TASK TO CARRY OUT: Collect every row below that contains the word "above" and copy each of those rows in full.

DATASET EXCERPTS:

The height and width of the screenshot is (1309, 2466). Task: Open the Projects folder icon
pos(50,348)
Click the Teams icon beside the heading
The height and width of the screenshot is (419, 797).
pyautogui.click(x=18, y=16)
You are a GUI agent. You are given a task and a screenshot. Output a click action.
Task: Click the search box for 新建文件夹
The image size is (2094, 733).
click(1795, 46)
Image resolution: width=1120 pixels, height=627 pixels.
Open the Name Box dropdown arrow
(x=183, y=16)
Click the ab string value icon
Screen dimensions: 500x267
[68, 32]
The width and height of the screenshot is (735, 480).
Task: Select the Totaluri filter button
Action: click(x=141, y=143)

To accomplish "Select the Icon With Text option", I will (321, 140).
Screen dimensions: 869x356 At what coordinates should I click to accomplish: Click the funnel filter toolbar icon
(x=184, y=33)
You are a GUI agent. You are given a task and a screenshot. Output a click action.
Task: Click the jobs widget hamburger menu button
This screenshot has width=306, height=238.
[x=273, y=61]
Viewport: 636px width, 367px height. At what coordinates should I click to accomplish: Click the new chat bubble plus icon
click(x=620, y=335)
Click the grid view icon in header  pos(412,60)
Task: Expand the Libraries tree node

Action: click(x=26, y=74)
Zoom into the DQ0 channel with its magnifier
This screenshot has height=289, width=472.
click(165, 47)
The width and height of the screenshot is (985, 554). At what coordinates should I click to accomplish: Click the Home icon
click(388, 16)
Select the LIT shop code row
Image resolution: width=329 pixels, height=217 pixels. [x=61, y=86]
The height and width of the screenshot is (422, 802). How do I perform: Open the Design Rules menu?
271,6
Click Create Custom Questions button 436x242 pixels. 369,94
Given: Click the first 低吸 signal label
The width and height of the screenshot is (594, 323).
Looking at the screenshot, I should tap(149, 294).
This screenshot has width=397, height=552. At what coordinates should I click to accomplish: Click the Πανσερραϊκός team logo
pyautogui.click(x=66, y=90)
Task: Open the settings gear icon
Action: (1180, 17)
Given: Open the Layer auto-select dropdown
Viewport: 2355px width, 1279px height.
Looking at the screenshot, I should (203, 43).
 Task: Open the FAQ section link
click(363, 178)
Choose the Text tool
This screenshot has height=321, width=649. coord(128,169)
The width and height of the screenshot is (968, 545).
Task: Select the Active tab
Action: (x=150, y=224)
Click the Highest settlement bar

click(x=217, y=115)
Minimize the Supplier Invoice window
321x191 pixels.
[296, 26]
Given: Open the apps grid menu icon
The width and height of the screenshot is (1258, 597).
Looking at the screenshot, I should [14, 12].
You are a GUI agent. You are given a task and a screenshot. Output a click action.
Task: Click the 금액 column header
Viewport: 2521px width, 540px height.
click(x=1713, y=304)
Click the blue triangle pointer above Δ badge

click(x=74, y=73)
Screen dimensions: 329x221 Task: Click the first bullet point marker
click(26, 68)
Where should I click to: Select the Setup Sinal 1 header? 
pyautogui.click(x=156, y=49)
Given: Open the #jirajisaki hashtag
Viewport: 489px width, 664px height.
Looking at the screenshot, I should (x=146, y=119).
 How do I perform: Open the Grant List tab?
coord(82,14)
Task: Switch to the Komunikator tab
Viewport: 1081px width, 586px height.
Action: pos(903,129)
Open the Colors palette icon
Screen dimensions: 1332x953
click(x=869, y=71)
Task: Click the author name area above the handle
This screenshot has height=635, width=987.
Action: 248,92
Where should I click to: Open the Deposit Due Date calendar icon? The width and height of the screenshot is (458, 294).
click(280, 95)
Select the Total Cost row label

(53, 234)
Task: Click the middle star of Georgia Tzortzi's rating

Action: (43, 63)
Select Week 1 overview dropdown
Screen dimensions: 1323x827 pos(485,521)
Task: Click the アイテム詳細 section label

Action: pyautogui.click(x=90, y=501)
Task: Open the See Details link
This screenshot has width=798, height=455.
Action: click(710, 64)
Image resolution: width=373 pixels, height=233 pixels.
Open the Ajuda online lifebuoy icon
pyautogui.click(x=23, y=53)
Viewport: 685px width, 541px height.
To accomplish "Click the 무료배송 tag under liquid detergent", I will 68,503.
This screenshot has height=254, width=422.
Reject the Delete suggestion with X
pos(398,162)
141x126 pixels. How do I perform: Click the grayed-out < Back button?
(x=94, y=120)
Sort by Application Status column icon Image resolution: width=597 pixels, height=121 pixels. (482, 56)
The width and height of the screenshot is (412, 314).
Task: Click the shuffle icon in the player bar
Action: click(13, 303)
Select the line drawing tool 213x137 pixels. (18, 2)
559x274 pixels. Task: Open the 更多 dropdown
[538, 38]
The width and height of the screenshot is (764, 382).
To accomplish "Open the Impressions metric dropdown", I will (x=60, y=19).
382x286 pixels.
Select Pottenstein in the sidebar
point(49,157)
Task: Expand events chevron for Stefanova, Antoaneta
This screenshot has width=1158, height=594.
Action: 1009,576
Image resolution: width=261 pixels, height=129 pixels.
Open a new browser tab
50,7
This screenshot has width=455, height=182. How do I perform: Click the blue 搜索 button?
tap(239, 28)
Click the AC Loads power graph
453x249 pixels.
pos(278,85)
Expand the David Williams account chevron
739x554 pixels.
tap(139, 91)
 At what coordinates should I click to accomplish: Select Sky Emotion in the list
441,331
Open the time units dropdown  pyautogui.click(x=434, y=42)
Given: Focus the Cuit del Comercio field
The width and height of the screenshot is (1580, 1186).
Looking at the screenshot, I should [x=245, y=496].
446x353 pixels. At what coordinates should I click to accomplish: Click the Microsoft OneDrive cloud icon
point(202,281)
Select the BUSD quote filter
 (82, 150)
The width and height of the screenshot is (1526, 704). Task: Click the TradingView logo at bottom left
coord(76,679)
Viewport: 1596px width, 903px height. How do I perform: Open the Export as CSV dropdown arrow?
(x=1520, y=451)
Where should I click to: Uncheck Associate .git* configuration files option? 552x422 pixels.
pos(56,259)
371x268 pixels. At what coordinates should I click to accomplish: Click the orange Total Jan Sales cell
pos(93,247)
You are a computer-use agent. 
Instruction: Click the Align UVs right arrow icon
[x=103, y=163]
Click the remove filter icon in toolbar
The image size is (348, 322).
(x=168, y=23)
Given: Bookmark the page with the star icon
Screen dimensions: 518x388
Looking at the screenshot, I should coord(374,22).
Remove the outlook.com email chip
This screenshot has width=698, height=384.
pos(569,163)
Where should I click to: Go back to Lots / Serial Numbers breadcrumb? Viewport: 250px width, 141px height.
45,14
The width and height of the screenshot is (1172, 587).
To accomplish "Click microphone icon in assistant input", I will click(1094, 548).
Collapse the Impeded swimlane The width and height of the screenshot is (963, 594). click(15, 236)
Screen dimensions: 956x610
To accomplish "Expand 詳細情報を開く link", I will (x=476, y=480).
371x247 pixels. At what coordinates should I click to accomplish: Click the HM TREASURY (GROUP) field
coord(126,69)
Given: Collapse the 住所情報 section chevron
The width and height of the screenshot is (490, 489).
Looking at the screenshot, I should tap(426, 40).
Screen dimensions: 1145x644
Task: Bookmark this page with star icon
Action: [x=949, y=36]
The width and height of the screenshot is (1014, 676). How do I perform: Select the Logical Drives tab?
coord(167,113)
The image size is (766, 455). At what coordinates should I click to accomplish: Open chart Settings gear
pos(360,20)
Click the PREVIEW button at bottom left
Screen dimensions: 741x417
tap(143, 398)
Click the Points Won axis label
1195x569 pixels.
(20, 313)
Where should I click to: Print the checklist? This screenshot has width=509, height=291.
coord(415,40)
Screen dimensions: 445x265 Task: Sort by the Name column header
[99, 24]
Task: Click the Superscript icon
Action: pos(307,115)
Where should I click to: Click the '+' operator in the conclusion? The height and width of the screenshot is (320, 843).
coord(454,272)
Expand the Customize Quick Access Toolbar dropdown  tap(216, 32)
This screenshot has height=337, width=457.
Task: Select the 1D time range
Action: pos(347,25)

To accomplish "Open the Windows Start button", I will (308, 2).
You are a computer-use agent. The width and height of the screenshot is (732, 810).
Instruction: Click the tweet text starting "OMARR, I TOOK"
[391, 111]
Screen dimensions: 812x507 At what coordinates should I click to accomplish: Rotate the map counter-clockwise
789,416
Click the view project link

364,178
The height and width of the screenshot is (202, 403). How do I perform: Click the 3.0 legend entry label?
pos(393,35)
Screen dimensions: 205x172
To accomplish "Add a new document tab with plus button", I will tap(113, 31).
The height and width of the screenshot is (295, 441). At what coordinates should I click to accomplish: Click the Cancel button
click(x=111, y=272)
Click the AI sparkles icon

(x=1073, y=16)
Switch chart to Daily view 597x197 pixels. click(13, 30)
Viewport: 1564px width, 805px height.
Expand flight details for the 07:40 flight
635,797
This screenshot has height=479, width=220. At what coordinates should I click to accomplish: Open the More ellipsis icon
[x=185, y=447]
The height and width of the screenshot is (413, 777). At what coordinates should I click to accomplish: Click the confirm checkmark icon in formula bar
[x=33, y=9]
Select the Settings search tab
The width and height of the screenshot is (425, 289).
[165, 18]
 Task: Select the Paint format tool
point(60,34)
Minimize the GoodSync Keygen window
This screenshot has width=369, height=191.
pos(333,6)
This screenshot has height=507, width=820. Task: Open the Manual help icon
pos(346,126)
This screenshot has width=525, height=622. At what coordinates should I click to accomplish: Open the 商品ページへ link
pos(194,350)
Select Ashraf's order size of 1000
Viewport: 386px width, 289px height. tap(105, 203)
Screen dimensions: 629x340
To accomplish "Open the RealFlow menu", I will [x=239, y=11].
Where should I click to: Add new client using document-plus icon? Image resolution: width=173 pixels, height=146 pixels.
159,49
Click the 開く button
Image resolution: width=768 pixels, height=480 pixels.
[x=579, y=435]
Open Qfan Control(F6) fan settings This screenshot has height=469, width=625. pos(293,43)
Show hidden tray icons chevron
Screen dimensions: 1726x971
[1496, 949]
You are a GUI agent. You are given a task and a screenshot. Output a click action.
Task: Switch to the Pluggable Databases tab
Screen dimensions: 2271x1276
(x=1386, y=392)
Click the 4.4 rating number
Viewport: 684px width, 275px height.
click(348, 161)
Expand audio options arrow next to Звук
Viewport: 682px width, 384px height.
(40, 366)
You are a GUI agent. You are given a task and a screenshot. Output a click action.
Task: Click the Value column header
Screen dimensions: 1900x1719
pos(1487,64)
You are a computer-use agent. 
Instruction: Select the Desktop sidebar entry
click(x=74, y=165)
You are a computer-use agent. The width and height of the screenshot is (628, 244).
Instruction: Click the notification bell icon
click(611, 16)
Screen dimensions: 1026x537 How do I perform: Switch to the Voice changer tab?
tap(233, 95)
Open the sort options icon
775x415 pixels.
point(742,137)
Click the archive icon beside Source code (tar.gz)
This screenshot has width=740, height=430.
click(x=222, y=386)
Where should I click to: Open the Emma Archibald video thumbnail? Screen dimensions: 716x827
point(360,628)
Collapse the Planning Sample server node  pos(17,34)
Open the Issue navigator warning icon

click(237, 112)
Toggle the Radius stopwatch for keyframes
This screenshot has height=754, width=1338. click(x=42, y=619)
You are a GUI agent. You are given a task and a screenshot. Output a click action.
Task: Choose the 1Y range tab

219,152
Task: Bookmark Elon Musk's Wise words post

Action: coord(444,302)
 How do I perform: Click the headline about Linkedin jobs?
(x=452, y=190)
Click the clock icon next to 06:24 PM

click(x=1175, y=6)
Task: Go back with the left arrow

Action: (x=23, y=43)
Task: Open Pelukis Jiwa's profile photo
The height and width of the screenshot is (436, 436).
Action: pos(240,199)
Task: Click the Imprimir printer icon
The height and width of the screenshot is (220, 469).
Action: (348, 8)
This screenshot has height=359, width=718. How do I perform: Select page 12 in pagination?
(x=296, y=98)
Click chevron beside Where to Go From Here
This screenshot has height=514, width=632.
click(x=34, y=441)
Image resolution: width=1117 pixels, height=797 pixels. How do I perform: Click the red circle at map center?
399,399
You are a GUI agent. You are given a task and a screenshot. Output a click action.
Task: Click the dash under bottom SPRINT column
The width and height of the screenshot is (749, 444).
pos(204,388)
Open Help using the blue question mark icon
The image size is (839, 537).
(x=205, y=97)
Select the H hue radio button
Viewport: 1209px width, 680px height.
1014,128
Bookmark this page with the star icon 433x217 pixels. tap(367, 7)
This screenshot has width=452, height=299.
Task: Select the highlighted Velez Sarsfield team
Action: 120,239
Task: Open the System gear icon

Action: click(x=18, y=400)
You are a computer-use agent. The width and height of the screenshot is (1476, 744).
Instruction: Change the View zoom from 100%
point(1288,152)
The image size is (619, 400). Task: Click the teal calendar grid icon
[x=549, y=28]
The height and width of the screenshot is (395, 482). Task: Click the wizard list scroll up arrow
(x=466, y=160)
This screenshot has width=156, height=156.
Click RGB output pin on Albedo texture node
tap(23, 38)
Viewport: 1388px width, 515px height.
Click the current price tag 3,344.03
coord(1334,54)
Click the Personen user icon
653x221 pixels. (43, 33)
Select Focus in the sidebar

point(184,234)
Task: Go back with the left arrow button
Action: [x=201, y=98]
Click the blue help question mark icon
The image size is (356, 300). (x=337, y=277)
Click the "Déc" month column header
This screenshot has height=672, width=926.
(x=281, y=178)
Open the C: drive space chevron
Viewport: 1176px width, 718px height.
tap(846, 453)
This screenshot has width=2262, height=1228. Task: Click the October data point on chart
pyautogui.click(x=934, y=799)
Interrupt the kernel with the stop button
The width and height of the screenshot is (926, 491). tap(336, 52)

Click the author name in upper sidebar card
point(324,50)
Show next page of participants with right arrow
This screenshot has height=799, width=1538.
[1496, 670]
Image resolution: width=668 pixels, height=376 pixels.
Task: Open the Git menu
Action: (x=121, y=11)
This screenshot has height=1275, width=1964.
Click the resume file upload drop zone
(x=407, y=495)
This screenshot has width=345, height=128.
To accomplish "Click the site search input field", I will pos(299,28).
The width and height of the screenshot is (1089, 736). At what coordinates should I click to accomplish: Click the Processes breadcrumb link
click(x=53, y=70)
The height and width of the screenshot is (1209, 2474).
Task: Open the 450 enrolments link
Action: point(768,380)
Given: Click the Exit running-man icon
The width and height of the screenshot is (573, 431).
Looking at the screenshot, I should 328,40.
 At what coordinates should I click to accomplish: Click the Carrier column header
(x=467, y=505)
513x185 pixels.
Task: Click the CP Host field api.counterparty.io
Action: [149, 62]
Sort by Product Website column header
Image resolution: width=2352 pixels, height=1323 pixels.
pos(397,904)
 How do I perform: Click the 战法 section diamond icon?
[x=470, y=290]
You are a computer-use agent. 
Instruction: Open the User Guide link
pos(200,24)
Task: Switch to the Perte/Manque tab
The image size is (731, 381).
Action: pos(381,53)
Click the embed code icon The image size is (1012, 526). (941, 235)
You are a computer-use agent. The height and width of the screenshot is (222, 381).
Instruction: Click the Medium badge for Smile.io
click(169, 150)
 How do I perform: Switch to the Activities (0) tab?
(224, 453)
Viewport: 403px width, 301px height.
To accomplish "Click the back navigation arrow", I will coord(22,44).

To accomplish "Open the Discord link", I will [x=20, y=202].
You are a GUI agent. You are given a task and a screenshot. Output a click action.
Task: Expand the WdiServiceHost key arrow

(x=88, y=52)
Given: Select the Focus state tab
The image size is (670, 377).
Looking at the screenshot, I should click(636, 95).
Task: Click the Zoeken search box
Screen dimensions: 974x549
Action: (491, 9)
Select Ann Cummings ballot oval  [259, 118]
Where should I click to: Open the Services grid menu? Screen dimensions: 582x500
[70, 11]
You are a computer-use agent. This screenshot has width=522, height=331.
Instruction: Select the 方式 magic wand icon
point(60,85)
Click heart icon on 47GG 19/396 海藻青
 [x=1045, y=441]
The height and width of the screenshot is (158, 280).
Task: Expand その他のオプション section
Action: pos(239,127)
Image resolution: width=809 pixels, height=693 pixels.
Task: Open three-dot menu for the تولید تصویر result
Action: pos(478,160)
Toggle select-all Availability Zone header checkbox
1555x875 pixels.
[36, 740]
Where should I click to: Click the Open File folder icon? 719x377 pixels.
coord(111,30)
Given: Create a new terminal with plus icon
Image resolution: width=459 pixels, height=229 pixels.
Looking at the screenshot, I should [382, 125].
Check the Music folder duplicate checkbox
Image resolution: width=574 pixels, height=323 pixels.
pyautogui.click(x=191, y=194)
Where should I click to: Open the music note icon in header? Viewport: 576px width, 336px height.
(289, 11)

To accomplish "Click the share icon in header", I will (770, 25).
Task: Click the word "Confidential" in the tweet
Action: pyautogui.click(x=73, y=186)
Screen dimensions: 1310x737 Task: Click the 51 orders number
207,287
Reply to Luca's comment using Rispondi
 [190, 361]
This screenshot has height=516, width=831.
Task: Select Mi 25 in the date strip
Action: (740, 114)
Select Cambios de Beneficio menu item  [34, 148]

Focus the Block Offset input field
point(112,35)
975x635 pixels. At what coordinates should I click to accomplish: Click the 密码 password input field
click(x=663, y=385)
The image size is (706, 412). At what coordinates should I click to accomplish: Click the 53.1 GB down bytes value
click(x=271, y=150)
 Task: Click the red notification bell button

RESULT OF THE EXERCISE:
Click the blue triangle pointer above Δ badge
Task: Click the author name area above the handle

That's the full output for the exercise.